あぁ、このまま倒れたらどうしよう、でも、もう本望かも。
いや、最後まで聴かなくちゃ・・・・、なーんて思いながら(涙)
バリッと冴えたオーケストラも、それに応えて見事でした。
強音でも音割れすることなく、澄んでましたし。
そして、実演だと、とてもよくわかるコルンゴルトのマジックサウンド。
右に配した、ヴィブラフォンとシロフォン、左のチェレスタとハープ。
それぞれが呼応しあい、溶け合うさまは、まさにコルンゴルトの特徴で、その音楽が、当時、近未来的サウンドとして聴こえたことでしょう。
そんな夢みたいな音空間にも酔いしれました。
圧巻は、夢幻的な第2楽章。
ゆったりと連綿と、切々と奏でられる石田ヴァイオリンから、銀色の月の雫が舞い降りてきて、ホールにふりまかれるような思いにとらわれました。

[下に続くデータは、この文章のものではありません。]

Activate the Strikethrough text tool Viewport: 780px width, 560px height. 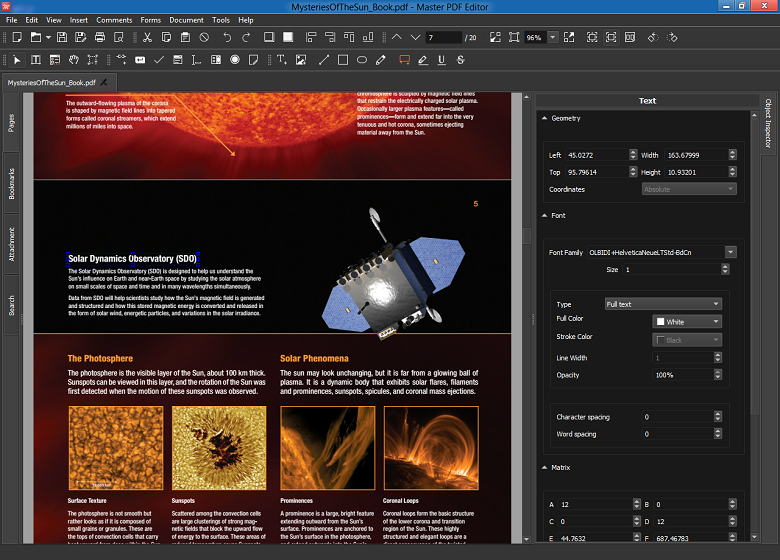pos(461,60)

耽美のあまり、音楽の在り方として、もしかしたら、すれすれの表現だったかもしれません。
ですが、いいんです、それで。
石田&神奈川フィルだから、いいんです。
これが、彼らの魅力なのですから。
いつまでも、永遠に浸っていたかった・・・・・。
一転、ばりばりの無窮動的な終楽章は、まさに、のりのり石田。
伸びたり縮んだり、縦横無尽のあの演奏スタイル。
おわかりいただけますね。
わたくしのドキドキも、こちらでは、大いに乗せられて、高まりました。
体動いてなかったかしら。
華麗なるテクニックは、ここにきて爆発。
流れるように、そして弾むようなオーケストラとともに、熱狂のうちにエンディングを迎えました
もちろん、わたくし、ブラボー献上いたしましたよ。
いくつも聴いてきた、コルンゴルトのヴァイオリン協奏曲で、わたくしの中では、いまや一番の演奏となりました。
また聴きたい
さて、エルガー
ロビーコンサートも、エルガーで、弦楽四重奏曲の第2楽章。
歌にあふれた、とても美しい楽章を演奏したのは、崎谷さん、直江さん、山本さんに、高野さんの4人。

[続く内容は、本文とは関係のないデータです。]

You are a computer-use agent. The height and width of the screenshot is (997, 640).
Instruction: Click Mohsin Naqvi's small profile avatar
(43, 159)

本日のコンサートの導入部に相応しく、かつ、弦楽セレナーデにつながる、巧みな選択だったかと存じます。
ステキな曲、弦楽セレナーデを、愛おしむように指揮された湯浅さんのもと、神奈川フィルの弦楽のしなやかで、スリムな響きは、極めて美しく、愛らしかった。
ここでも、第2楽章がとびきり素晴らしかった。
だがしかし、この曲の終わりに、嫌な予感。
静かに、楚々と終わる音楽なのに、間髪いれずの、ブラボー野郎がP席に。
ムッとしましたよ。
2階席の方でも、最近よく登場する、伸ばし屋さんが呼応。
休憩が終わり、会場アナウンスは、飴ちゃん注意(袋から出す音はやめて的な)と、指揮者のタクトが降りるまで、最後の余韻をじっくりお楽しみくださいと。

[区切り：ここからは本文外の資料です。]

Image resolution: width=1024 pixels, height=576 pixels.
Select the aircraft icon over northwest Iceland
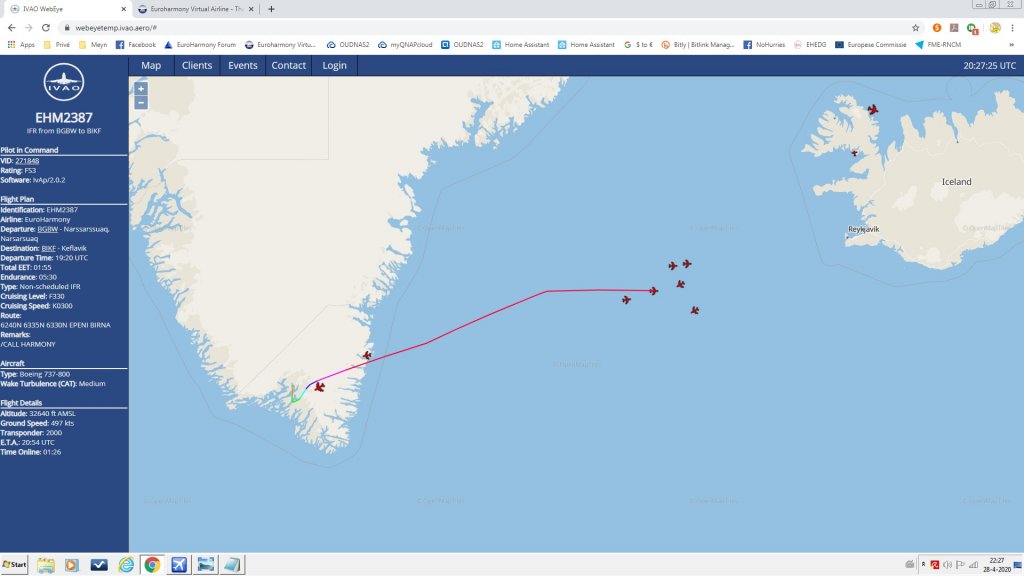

ということで、頼むから・・・という思いで、ペイン補筆完成版の3番にいどむ。
テヌートぎみに引きずるような印象的な主題から始まる部分で、そんな不安は、すぐに消し飛び、エルガーの世界に一挙に入り込むことができました。
この最初の場面で、もう決まったな、と確信。
湯浅さんにすべて委ねて大丈夫と思いました。
それほどまでに、英国音楽・エルガーの音楽の伸びやかな呼吸を、完全に体得されていて、オーケストラにもそれがしっかり伝わっているのがわかりました。
指揮棒を持たずに、ときにゆらゆらと体を揺らしながら指揮する湯浅さんの指揮ぶりは、その後ろ姿を見てると、尾高さんに似てるな、と思ったりも。
緩やかな第2主題での歌いぶりも、実に神奈川フィルらしく、コンマス席に戻ってきた石田氏のもと、心地よく演奏されてました。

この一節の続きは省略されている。